- **What you should do**: Copy the records below exactly, starting with the line that contains "Image resolution: width=157" and going on through the line that contains "will pyautogui.click(x=259, y=8).".

>> Start

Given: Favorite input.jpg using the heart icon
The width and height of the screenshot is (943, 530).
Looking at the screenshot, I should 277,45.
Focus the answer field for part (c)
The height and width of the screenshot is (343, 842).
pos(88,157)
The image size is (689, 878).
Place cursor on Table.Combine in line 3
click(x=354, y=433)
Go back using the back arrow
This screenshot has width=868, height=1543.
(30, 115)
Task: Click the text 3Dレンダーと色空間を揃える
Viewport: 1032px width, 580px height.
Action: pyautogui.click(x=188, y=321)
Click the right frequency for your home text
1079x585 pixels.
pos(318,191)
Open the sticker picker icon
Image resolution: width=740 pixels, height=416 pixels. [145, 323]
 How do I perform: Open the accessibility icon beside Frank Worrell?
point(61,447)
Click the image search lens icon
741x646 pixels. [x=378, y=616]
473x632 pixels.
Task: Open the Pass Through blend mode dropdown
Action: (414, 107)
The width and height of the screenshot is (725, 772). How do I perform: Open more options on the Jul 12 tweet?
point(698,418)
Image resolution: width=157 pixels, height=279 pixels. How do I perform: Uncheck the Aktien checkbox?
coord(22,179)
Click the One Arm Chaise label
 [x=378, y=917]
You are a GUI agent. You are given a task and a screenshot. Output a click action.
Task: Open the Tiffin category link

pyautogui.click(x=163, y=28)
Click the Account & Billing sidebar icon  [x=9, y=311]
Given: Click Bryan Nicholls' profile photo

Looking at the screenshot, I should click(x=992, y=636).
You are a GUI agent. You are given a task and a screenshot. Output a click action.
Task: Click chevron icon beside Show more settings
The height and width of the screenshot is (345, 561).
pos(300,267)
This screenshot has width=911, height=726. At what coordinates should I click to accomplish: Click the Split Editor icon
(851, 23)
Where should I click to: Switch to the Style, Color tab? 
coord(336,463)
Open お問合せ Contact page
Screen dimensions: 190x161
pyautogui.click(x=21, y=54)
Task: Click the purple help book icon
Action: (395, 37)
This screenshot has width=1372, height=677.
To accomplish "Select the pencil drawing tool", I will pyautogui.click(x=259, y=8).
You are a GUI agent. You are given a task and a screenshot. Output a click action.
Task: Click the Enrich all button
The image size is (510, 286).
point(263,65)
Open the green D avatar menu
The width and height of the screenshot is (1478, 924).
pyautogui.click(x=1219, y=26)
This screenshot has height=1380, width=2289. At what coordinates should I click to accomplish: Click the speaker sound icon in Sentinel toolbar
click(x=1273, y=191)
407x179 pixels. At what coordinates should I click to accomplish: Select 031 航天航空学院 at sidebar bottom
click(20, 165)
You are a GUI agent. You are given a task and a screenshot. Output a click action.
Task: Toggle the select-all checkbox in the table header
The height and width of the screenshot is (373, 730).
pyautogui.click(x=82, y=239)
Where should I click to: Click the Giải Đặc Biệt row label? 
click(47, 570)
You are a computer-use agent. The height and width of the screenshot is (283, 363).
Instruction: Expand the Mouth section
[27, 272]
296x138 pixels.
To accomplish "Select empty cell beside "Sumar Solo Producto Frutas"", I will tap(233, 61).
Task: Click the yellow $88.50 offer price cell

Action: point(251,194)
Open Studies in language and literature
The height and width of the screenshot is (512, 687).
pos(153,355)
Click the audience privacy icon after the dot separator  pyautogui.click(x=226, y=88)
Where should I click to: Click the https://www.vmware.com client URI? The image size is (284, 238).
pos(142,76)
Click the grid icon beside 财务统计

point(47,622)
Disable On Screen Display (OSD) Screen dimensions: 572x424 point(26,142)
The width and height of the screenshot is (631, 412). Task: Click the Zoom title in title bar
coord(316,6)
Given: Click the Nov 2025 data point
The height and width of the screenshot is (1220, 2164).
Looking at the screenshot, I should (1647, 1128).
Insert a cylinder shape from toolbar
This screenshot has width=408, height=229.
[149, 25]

>> End

- **Exercise answer**:
Image resolution: width=157 pixels, height=279 pixels. How do I perform: Uncheck the Aktien checkbox?
coord(22,179)
Click the One Arm Chaise label
 [x=378, y=917]
You are a GUI agent. You are given a task and a screenshot. Output a click action.
Task: Open the Tiffin category link

pyautogui.click(x=163, y=28)
Click the Account & Billing sidebar icon  [x=9, y=311]
Given: Click Bryan Nicholls' profile photo

Looking at the screenshot, I should click(x=992, y=636).
You are a GUI agent. You are given a task and a screenshot. Output a click action.
Task: Click chevron icon beside Show more settings
The height and width of the screenshot is (345, 561).
pos(300,267)
This screenshot has width=911, height=726. At what coordinates should I click to accomplish: Click the Split Editor icon
(851, 23)
Where should I click to: Switch to the Style, Color tab? 
coord(336,463)
Open お問合せ Contact page
Screen dimensions: 190x161
pyautogui.click(x=21, y=54)
Task: Click the purple help book icon
Action: (395, 37)
This screenshot has width=1372, height=677.
To accomplish "Select the pencil drawing tool", I will pyautogui.click(x=259, y=8).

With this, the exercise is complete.